Provided text

A type set is a disjoint union of value types that the variable can store at a time.
The GRIN values can not contain every possible value at a time.

GRIN value types:
  - simple type
  - node
  - location

Currently in GRIN only the following value type combinations can form a valid type set:
  - `{simple type}` - singleton type set of a simple type
  - `{node+}` - type set of one or more node type
  - `{location+} ` - type set of one or more location types

Due to the disjoint property of the GRIN values, they can be represented as tagged unions.

## Tag construction

Beside node types, type sets must have tags to mark their current content.
The type set tags can be constructed the following way:
  - `{simple type}` - singleton set, no tag needed
  - `{node+}` - node tags can be reused
  - `{location+} ` - location values are raw pointers, the abstract location index can be used as tag;
    location as tagged union value `{location, pointer}`
  - `{location} ` - singleton set, no tag is needed

## Operations

Type set tagged union operations:
  - `pack    (value :: type :: type set) = (tagged union :: type set)`
  - `unpack  (tagged union :: type set) (tag/witness :: type :: type set ) = (value :: type :: type set)`

Node operations:
  - `build    (tag :: node tag) (values :: [type]) = (node :: type)`
  - `project  (node :: type) (elemIndex :: Int) = (element :: type)`

## TODO
  - prune dead variables from HPTResult before converting to TypeEnv
  - hash cons TypeEnv to get rid of duplicate types
  - use better variable names in the generated LLVM IR
  - remove special heap pointer handling from codegen ; expose it in GRIN via a transfromation ; heap pointer should be a parameter and return value of `store`.

Material provided
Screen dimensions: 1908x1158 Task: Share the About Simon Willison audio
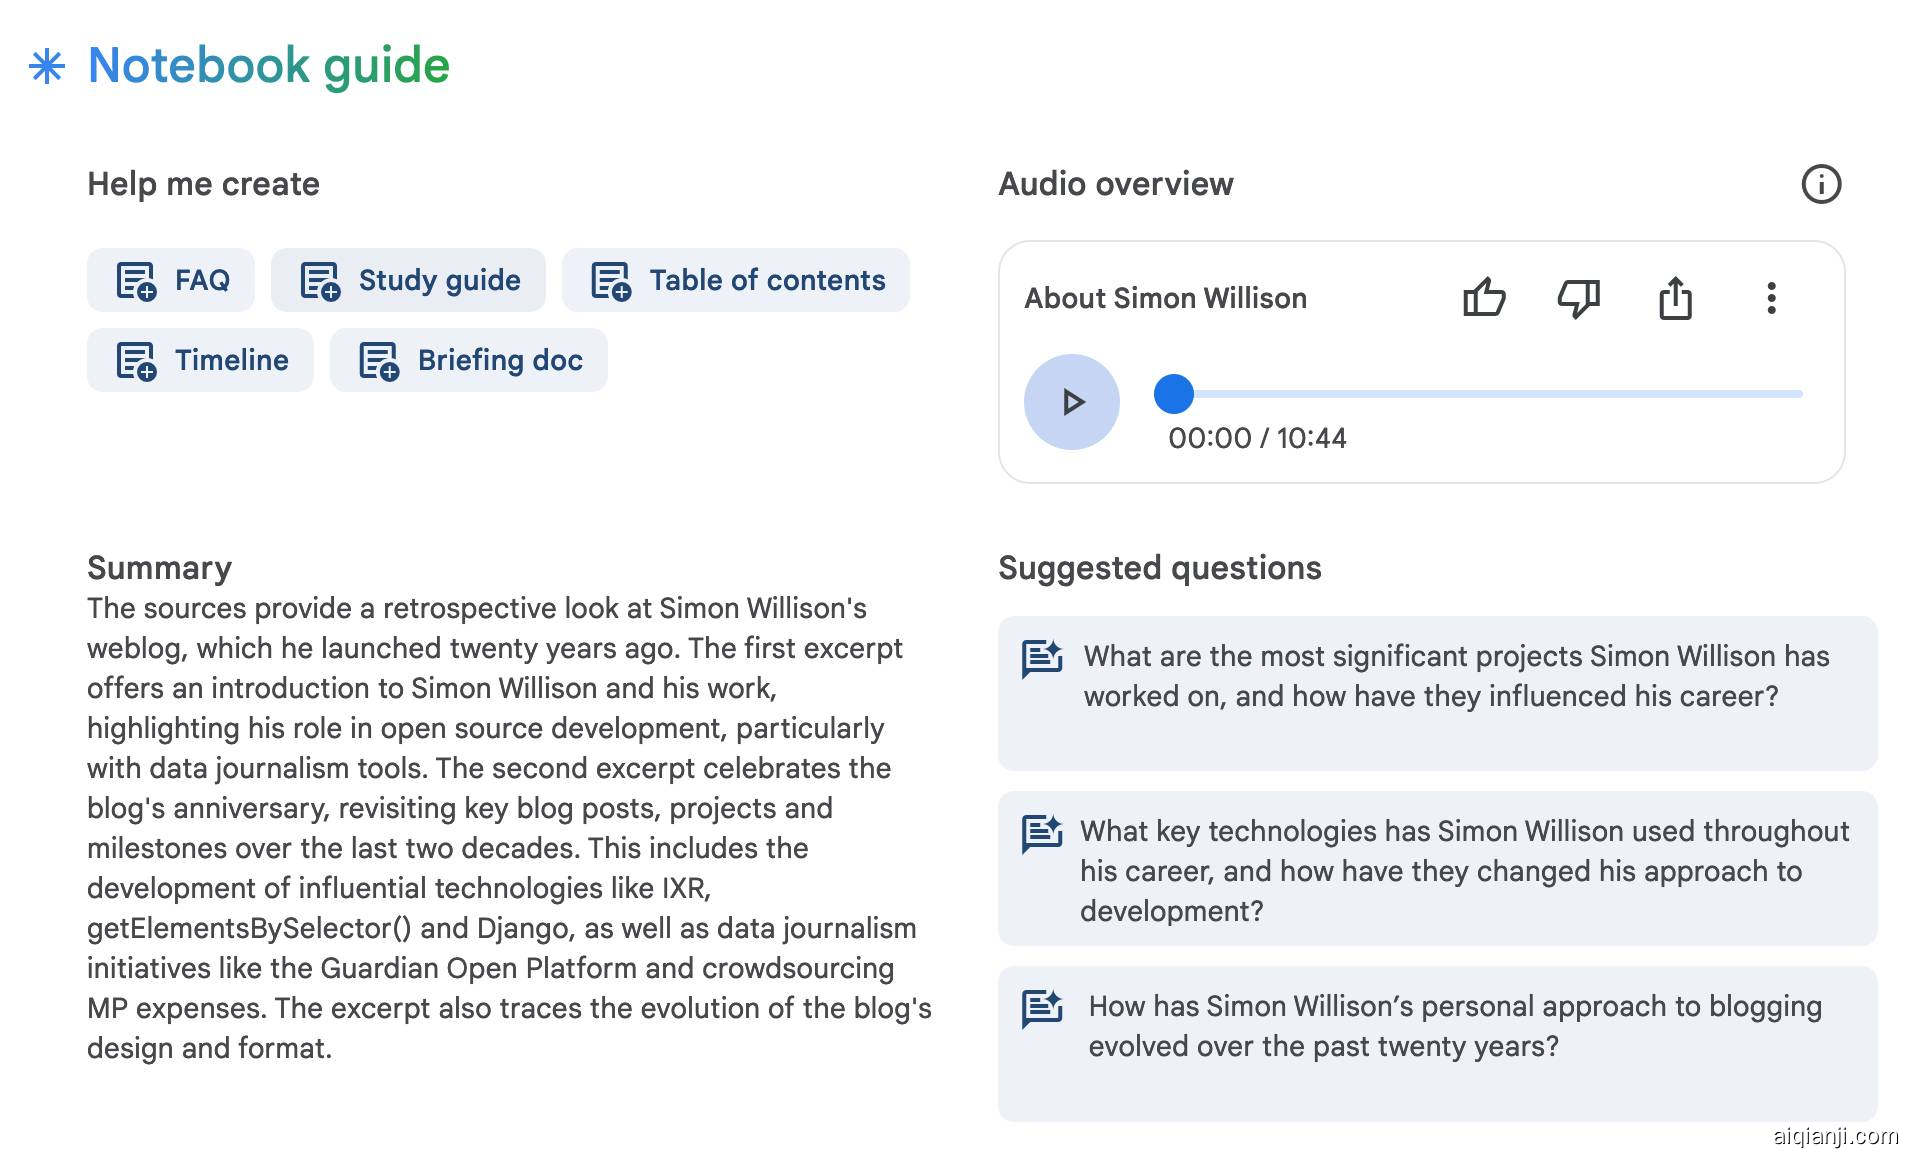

Actions to take
1 – Name every operation defined in the "Operations" section of the GRIN type set notes.
2 – According to the GRIN type set notes, what can serve as the tag for a `{location+}` type set?

Responses per task
1 – pack, unpack, build, project

2 – The abstract location index.